The presence of surfactants controls the stability of bubble chains in carbonated drinks

TL;DR

This study investigates how surfactants influence bubble chain stability in carbonated drinks, revealing that interface contamination and bubble wake dynamics determine whether chains are stable or not.

Contribution

It introduces experimental and numerical analysis showing surfactants and bubble wake effects control bubble chain stability, explaining differences between drinks like champagne and soda.

Findings

Surfactants and interface contamination affect bubble chain stability.

Reversal of lift force causes transition from stable to unstable chains.

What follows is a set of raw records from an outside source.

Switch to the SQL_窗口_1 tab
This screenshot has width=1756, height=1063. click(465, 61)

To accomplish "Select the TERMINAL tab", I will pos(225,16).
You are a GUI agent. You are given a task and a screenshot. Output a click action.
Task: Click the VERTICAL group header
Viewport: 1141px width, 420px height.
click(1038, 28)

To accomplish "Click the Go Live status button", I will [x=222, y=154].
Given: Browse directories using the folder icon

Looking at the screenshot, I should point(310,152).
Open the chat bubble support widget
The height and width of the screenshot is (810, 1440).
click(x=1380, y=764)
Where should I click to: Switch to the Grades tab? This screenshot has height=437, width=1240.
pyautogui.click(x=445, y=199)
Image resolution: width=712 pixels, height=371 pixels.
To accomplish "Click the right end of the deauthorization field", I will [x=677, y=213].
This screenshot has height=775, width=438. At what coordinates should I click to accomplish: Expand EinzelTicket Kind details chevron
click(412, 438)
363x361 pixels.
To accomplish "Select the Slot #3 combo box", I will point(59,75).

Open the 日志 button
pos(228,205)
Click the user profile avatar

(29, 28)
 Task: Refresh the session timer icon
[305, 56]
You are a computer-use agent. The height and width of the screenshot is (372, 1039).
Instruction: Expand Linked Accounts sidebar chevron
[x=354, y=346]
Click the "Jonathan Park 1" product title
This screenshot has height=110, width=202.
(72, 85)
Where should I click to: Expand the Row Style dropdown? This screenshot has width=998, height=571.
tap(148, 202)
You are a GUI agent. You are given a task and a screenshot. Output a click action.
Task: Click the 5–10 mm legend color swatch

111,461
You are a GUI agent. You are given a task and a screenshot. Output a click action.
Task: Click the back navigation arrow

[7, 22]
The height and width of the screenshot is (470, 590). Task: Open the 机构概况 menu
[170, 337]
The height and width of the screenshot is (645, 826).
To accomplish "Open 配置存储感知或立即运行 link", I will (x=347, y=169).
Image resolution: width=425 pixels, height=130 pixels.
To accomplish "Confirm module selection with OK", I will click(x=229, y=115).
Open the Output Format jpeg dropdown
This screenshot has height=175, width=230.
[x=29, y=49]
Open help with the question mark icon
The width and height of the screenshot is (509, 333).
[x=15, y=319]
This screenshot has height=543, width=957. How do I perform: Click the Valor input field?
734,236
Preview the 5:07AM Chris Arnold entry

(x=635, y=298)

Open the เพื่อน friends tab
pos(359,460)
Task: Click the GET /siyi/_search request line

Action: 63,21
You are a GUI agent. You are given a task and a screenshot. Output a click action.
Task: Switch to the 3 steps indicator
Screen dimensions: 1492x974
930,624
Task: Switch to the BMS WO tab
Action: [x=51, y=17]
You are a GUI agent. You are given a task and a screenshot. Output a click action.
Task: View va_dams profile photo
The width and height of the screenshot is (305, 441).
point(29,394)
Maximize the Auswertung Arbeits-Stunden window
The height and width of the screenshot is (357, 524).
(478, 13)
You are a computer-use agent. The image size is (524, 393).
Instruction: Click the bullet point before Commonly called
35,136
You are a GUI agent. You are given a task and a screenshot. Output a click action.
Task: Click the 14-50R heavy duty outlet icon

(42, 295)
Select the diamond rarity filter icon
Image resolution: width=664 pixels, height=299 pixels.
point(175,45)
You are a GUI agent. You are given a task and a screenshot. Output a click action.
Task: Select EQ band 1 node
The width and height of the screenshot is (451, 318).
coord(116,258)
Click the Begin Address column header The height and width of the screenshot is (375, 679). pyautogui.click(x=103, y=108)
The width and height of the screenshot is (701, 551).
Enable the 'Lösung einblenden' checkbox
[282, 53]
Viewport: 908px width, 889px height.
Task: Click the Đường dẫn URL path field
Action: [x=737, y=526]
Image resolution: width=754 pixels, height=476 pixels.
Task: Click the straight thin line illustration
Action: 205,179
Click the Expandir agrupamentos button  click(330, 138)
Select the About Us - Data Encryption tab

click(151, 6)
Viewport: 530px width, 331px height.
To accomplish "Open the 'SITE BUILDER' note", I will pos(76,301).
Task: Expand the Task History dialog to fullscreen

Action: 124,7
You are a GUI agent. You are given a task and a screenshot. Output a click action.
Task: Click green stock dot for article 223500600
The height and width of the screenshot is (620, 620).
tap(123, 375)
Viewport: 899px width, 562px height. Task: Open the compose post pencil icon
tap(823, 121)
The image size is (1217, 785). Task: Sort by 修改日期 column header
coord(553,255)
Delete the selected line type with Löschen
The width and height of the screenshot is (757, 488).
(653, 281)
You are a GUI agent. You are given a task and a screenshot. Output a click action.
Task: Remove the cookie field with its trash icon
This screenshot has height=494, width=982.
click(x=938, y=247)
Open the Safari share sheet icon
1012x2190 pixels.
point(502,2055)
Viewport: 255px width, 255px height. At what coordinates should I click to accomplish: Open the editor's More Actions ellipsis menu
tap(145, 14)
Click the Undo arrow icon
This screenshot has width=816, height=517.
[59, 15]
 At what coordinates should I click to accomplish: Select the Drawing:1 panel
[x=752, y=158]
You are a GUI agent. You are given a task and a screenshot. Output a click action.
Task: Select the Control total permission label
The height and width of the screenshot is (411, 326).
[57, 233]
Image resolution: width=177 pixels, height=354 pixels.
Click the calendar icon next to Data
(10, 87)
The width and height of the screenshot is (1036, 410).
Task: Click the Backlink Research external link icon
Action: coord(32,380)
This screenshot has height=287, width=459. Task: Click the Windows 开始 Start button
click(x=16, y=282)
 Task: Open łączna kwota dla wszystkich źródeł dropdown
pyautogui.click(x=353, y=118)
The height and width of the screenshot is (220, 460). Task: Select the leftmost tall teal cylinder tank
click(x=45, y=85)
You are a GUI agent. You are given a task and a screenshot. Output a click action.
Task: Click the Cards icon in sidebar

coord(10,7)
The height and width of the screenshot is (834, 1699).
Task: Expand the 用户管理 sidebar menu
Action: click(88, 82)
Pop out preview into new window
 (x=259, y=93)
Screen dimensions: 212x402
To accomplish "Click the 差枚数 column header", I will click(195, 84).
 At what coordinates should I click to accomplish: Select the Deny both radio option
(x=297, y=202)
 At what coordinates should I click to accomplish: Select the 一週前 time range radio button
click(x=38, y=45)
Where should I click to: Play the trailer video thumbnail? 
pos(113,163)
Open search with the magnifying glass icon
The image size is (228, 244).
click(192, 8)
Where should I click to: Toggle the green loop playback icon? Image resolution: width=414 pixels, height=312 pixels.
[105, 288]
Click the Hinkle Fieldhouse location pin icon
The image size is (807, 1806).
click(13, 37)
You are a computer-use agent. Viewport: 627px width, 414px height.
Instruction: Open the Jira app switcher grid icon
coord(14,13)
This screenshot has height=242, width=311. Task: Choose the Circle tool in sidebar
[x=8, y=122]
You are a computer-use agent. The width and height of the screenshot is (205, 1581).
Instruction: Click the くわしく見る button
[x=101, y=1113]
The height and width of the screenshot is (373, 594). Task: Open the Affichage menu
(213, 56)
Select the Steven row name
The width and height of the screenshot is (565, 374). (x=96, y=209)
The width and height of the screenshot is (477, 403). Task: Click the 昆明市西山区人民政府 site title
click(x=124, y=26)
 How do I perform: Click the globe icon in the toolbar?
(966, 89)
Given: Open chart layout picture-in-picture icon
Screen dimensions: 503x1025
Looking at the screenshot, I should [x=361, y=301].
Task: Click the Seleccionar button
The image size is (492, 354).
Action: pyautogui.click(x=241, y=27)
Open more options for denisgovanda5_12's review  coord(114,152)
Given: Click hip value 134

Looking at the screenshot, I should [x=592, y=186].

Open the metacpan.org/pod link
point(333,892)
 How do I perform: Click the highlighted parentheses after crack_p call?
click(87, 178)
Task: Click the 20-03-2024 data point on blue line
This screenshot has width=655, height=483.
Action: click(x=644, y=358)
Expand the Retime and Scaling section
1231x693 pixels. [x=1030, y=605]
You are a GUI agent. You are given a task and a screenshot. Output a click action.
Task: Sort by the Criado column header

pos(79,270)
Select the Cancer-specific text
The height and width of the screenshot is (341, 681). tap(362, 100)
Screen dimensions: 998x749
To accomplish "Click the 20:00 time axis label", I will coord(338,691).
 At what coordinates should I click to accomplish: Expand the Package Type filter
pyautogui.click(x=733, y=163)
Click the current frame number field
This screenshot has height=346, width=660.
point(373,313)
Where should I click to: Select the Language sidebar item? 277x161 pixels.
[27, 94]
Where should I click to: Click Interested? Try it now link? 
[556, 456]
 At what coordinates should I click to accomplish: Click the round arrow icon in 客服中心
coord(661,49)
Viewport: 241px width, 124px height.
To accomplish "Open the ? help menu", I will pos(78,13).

A vorticity-based criterion predicts chain stability conditions.

Abstract

Bubbles appear when a carbonated drink is poured in a glass. Very stable bubble chains are clearly observed in champagne, showing an almost straight line from microscopic nucleation sites from which they are continuously formed. In some other drinks such as soda, such chains are not straight (not stable). Considering pair interactions for spherical clean bubbles, bubble chains should not be stable which contradicts these observations. The aim of this work is to explain the conditions for bubble chain stability. For this purpose, experiments and direct numerical simulation are conducted. The bubble size as well as the level of interface contamination are varied, to match the range of parameters in typical drinks. Both factors are shown to affect the bubble chain stability. The transition from stable to ustable behavior results from the reversal of the lift force, which is induced by the bubble wake. A criteria based on the production of vorticity at the bubble surface is proposed to identify the conditions of transition from stable to unstable bubble chains. Beyond carbonated drinks, understanding bubble clustering has impact in many two-phase problems of current importance.